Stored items
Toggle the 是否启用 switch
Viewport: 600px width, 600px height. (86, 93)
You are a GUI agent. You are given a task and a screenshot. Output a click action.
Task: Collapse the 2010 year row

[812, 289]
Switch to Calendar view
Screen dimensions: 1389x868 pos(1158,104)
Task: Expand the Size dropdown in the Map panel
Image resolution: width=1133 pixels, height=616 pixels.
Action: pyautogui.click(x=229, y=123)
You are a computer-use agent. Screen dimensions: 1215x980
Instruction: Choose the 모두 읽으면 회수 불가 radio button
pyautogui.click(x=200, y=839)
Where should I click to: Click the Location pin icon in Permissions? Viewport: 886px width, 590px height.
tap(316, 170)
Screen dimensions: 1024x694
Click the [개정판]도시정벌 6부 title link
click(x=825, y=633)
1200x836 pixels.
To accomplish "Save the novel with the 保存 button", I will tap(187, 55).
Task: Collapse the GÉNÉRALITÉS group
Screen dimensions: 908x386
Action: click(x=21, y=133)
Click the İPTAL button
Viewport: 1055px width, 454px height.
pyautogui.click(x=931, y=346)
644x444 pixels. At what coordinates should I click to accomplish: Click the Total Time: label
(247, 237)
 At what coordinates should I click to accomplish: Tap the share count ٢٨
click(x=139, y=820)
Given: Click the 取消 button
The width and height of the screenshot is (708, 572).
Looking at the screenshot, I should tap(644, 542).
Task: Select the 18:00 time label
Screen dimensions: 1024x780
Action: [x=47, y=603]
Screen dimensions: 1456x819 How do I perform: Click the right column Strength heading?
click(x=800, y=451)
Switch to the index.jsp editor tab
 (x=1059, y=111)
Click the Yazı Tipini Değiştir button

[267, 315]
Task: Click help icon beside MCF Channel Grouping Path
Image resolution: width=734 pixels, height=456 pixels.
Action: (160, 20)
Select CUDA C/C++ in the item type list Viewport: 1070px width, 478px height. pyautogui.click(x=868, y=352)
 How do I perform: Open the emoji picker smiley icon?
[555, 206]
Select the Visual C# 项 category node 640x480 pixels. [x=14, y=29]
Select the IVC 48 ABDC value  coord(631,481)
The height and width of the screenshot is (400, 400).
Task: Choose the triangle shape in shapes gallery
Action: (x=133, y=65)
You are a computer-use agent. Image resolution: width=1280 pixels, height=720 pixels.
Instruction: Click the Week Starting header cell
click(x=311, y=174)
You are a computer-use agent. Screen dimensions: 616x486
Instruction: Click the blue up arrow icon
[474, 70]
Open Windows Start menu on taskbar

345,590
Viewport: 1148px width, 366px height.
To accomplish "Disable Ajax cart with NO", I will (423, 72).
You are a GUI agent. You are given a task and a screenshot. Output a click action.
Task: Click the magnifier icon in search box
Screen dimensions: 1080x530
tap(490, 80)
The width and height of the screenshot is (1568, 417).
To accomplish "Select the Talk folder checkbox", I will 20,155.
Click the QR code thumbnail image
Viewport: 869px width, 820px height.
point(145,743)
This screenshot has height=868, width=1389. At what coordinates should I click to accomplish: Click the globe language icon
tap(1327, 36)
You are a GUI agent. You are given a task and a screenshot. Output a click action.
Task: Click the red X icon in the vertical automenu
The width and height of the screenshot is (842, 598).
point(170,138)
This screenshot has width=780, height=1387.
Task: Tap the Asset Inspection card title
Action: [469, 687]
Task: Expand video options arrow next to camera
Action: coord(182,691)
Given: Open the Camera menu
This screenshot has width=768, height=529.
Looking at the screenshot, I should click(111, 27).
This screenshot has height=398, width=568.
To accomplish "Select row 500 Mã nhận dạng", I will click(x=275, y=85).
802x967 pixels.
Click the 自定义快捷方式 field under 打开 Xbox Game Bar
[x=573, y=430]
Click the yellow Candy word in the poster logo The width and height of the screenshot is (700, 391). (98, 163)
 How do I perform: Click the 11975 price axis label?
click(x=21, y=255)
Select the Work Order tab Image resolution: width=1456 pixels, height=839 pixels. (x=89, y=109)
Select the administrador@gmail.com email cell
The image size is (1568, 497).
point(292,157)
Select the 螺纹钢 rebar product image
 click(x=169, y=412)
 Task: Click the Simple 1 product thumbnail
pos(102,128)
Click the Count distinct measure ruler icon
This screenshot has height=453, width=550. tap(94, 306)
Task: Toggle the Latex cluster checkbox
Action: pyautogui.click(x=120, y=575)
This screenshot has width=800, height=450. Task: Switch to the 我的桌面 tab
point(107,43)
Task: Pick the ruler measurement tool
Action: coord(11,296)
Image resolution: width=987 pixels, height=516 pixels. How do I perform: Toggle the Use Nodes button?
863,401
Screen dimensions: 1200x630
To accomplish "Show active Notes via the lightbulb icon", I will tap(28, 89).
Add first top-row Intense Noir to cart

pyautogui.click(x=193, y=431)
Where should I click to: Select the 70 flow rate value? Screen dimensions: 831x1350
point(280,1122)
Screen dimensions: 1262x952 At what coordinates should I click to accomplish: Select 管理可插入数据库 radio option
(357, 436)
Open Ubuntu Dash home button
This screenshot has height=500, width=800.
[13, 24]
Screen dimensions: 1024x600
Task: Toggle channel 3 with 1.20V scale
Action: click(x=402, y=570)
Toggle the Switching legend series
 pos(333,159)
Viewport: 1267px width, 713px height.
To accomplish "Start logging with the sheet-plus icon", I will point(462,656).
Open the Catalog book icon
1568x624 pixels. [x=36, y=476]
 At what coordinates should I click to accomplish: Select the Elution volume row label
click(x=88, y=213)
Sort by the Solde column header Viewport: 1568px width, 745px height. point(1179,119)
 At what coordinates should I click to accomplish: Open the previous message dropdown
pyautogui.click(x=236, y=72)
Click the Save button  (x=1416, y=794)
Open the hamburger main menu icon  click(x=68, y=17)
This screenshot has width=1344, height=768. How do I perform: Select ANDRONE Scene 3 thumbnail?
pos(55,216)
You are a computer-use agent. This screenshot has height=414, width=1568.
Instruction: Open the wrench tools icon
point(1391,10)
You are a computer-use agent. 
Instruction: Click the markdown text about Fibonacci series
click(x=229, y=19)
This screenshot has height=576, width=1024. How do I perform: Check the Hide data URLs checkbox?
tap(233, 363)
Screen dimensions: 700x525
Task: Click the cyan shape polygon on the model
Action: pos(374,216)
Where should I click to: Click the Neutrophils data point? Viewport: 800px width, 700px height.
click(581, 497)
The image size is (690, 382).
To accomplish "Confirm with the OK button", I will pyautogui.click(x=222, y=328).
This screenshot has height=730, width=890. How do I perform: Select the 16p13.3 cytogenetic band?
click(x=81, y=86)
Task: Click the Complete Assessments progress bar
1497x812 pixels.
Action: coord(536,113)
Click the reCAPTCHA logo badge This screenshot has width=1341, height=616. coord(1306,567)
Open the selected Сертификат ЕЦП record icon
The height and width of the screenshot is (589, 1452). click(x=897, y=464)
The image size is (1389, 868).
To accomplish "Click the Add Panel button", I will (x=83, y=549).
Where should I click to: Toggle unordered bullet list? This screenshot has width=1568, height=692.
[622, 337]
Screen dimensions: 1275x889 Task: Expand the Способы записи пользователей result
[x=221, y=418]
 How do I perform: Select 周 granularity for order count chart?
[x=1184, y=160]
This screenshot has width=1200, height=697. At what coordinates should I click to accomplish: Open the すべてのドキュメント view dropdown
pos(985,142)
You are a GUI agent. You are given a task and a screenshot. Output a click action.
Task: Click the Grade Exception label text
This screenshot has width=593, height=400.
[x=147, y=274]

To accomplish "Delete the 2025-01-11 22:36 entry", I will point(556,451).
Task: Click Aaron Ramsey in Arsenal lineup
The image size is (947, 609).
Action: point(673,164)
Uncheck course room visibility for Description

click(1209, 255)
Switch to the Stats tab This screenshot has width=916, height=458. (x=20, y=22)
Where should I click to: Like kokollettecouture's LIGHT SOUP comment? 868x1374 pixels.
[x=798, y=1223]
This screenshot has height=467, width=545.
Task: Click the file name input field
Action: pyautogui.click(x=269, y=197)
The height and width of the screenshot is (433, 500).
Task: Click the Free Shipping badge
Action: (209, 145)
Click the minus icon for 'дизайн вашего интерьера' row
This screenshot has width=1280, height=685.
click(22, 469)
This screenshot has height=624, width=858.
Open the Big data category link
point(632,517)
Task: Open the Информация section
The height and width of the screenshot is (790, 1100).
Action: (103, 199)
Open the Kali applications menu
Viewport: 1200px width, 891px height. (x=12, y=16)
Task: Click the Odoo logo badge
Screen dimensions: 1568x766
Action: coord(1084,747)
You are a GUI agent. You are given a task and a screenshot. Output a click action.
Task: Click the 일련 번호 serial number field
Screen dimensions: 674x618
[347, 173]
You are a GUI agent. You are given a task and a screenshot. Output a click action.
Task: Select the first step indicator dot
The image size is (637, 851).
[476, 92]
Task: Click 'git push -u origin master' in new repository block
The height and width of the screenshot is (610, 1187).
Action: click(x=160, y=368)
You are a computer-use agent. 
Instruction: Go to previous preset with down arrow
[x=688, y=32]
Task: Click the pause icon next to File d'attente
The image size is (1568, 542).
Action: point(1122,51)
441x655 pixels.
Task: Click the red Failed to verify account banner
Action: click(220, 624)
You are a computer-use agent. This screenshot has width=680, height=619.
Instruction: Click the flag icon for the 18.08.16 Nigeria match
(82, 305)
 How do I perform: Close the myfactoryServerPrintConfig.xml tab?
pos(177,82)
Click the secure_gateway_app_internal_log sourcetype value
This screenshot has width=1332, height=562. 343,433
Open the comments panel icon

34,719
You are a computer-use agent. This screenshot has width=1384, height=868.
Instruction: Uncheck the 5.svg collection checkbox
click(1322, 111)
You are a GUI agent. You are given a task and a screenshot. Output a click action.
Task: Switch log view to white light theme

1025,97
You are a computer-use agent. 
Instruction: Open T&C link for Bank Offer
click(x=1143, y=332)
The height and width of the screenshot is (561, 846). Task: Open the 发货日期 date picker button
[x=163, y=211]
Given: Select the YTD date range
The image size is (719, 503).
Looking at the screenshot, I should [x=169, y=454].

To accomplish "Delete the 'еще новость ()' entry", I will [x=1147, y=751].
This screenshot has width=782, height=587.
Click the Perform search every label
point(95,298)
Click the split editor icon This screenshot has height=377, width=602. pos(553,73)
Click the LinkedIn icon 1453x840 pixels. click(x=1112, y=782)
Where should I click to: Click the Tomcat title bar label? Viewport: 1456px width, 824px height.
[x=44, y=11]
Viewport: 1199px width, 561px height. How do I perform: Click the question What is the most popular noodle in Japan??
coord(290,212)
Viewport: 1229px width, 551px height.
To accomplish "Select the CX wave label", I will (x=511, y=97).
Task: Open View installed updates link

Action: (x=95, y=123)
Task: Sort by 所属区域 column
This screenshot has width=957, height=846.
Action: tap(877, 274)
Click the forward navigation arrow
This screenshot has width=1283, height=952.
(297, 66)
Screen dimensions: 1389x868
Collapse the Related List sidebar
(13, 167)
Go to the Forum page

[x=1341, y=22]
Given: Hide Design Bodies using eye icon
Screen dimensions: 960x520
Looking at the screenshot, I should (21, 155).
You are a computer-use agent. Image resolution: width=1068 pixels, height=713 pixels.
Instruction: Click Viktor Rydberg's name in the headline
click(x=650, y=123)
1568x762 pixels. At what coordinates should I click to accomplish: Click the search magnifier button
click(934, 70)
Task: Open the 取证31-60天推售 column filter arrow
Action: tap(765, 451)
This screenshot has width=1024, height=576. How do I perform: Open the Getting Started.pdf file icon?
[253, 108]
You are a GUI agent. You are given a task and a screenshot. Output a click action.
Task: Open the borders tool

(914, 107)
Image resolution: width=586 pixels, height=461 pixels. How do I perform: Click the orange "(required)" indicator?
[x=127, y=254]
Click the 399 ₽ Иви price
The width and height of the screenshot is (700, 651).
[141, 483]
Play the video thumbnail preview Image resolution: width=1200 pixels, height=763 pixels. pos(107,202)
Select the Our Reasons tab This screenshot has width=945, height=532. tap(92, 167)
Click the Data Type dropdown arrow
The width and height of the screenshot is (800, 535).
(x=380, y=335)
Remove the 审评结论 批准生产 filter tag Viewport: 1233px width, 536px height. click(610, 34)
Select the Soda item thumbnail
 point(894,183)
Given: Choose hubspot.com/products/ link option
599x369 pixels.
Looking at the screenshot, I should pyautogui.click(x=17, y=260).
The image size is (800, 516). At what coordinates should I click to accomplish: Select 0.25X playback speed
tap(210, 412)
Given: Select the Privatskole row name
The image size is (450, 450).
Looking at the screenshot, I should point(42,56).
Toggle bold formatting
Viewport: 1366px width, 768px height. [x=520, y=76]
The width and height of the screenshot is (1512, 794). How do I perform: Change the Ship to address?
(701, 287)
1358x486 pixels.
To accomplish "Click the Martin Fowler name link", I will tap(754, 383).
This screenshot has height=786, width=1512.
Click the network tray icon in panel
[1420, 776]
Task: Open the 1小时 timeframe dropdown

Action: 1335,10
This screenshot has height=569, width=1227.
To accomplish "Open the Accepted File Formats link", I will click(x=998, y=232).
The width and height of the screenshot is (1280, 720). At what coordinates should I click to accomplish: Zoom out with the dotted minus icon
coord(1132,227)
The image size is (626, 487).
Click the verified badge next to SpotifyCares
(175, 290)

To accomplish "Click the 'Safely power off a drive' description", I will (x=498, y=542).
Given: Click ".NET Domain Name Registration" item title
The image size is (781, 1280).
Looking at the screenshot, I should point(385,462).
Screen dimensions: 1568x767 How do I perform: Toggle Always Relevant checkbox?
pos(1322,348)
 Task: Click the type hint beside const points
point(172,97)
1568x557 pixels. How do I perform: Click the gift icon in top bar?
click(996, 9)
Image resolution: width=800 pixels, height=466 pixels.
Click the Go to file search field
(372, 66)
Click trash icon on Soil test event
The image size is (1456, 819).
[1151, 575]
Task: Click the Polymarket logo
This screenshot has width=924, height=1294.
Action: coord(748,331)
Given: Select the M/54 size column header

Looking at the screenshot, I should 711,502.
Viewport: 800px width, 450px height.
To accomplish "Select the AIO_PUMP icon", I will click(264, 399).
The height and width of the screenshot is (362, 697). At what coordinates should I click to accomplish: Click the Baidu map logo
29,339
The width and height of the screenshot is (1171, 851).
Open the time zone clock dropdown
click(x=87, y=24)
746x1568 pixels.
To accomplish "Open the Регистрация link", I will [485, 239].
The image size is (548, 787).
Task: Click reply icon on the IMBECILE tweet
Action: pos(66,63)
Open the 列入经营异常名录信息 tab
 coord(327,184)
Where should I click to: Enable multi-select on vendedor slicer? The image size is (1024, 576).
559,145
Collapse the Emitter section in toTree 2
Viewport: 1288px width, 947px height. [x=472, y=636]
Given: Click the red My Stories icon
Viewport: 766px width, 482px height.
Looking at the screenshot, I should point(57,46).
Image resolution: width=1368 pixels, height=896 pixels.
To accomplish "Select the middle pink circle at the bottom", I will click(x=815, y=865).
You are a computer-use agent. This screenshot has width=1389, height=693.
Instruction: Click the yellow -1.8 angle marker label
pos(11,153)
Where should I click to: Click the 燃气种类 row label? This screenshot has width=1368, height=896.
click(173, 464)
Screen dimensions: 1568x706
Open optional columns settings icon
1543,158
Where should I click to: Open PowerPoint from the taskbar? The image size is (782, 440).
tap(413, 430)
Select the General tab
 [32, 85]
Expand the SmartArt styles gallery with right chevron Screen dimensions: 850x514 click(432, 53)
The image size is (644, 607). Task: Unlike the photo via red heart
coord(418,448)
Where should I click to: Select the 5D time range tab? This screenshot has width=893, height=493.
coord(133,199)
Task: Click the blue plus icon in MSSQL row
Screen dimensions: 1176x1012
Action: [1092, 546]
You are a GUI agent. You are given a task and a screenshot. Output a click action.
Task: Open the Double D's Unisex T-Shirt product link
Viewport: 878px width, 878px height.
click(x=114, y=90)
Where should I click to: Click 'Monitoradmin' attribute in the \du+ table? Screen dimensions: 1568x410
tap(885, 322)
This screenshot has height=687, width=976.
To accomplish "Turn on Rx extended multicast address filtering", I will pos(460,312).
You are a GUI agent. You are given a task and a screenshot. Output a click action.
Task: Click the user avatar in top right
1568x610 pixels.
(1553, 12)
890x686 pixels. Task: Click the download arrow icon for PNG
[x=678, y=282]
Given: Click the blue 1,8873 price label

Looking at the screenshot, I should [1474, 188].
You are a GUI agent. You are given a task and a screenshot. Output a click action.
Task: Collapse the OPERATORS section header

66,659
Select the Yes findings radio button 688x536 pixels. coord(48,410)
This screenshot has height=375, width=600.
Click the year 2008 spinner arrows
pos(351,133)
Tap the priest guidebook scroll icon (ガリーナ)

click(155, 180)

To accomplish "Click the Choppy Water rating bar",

- TASK GOAL
In the answer, return exactly the lines from the line containing "890x686 pixels. Task: Click" to the end of the records above, and no others.

- RESPONSE BOX
890x686 pixels. Task: Click the download arrow icon for PNG
[x=678, y=282]
Given: Click the blue 1,8873 price label

Looking at the screenshot, I should [1474, 188].
You are a GUI agent. You are given a task and a screenshot. Output a click action.
Task: Collapse the OPERATORS section header

66,659
Select the Yes findings radio button 688x536 pixels. coord(48,410)
This screenshot has height=375, width=600.
Click the year 2008 spinner arrows
pos(351,133)
Tap the priest guidebook scroll icon (ガリーナ)

click(155, 180)

To accomplish "Click the Choppy Water rating bar",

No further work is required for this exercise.